The voided cut-pile velvet hangings and headboard of the bed in the Cut-Velvet Bedroom at Hardwick Hall. NT1127838 ©National Trust Images/Nick Guttridge
In the previous post about the flossy silk hangings at Hardwick Hall I mentioned the Cut-Velvet Bedroom next door. Here are some images of that room, with its cut-velvet bed.
The bed was made in about 1740 by Thomas Vardy and was originally at Chatsworth. It was brought to Hardwick by the 6th Duke of Devonshire as part of his antiquarian redecoration of Hardwick during the first half of the nineteenth century.

Detail of a voided cut-pile velvet curtain at Blickling Hall. NT355834 ©National Trust/Robert Thrift
Velvet is made by raising warp threads over wires so that a looped pile is created on the surface of the cloth. Sometimes these loops were left uncut, or ‘unshorne’ in early-seventeenth-century parlance. But if they were cut in order to create a short tufted pile the resulting fabric would be called cut-velvet or cut-pile velvet.

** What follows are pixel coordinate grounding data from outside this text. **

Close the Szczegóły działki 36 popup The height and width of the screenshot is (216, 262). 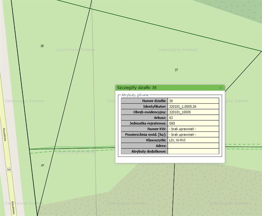[x=220, y=88]
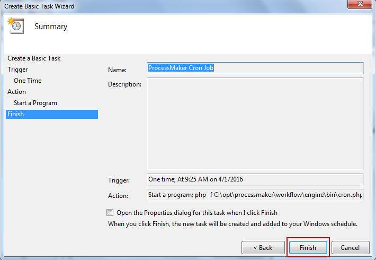Cancel the task wizard

pyautogui.click(x=350, y=248)
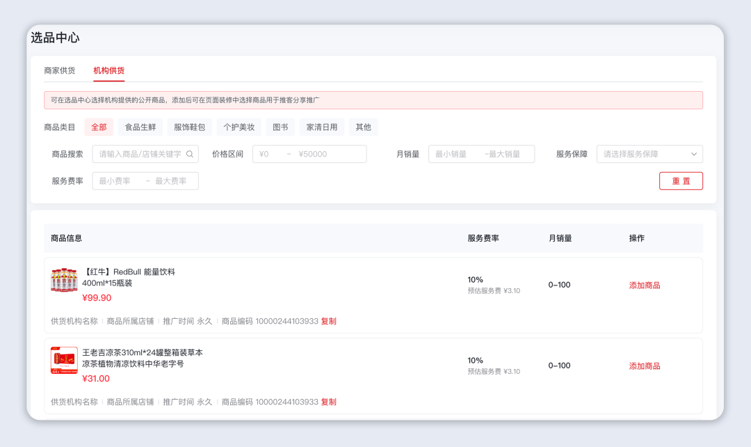
Task: Open the 服务保障 dropdown arrow
Action: pyautogui.click(x=693, y=155)
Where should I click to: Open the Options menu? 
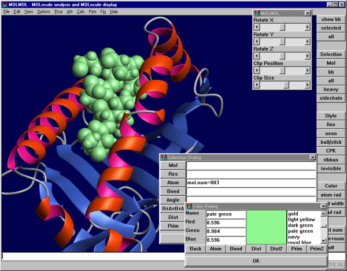[x=43, y=12]
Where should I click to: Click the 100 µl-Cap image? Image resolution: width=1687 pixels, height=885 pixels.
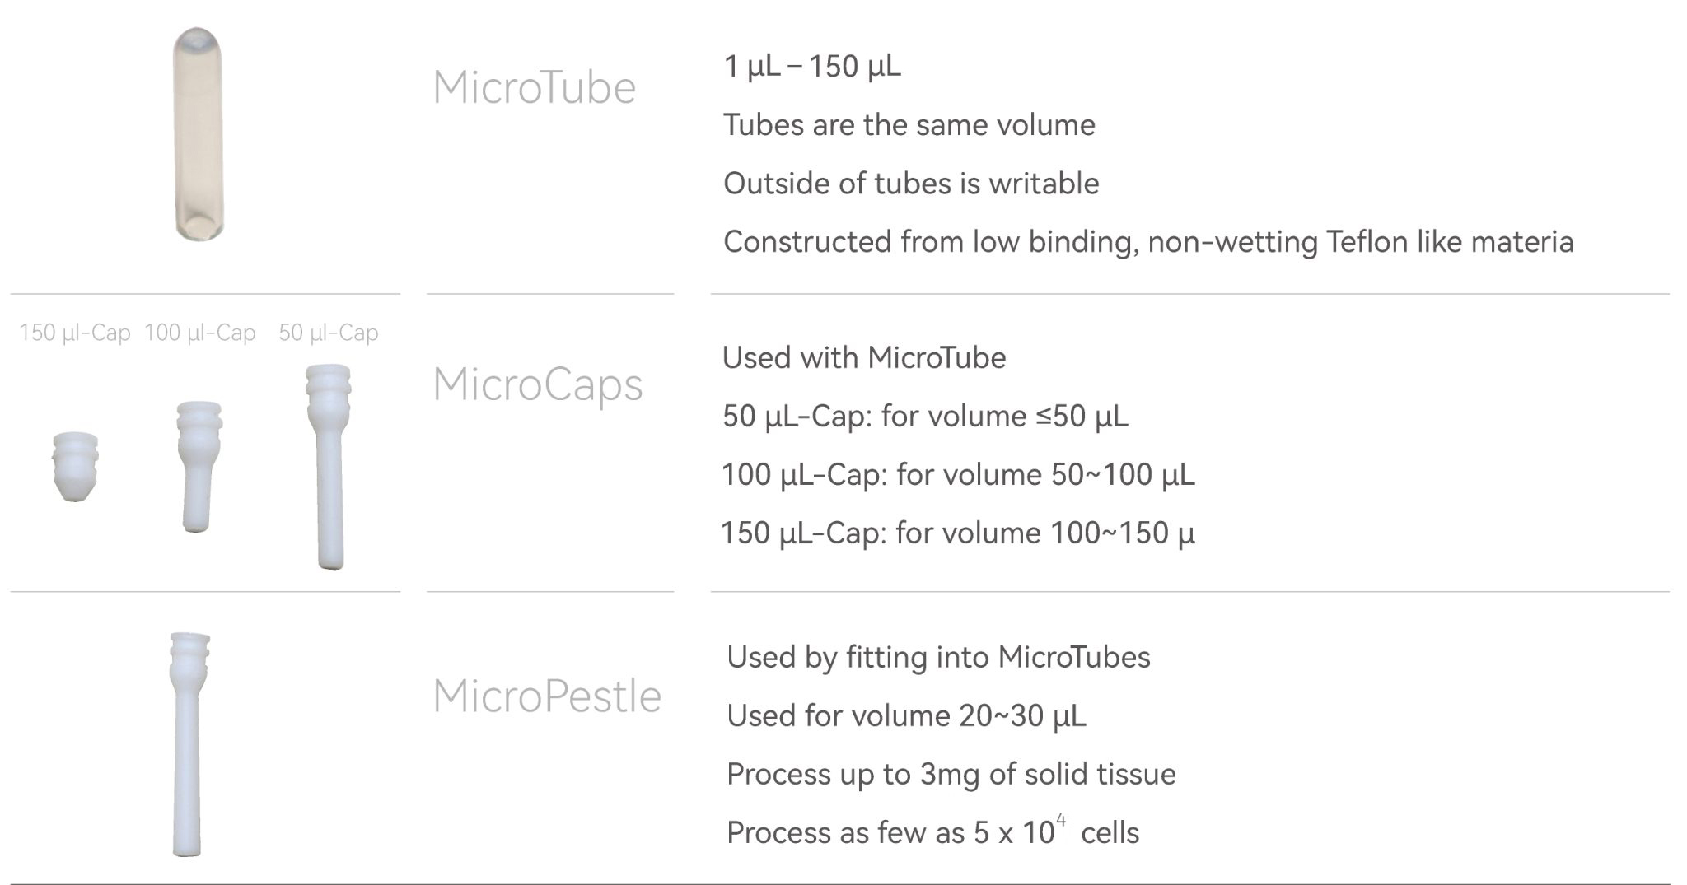point(199,466)
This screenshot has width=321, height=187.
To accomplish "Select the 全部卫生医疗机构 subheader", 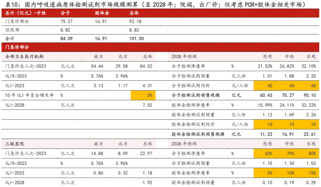I will coord(24,56).
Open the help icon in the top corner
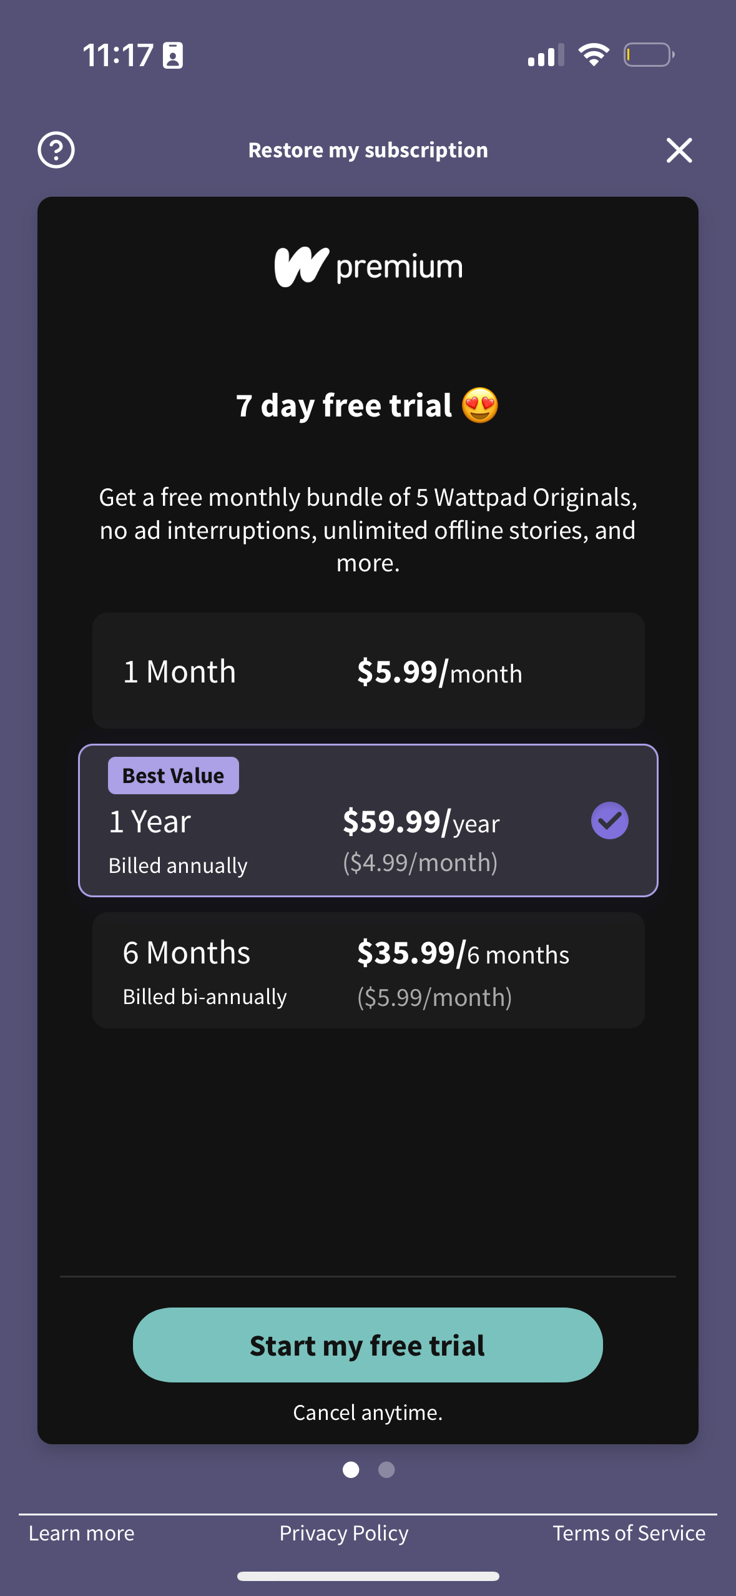 point(56,149)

Eighteenth-century mahogany chair from the Cut-Velvet Bedroom at Hardwick Hall, upholstered with voided-cut pile velvet en suite with the bed. NT1127929.2 ©National Trust/Robert Thrift
One way of forming a pattern on velvet was to leave some areas pile-free or ‘voided’, as has been done here. The similar voided cut-pile velvet curtains at Blickling Hall show bright the colours originally were.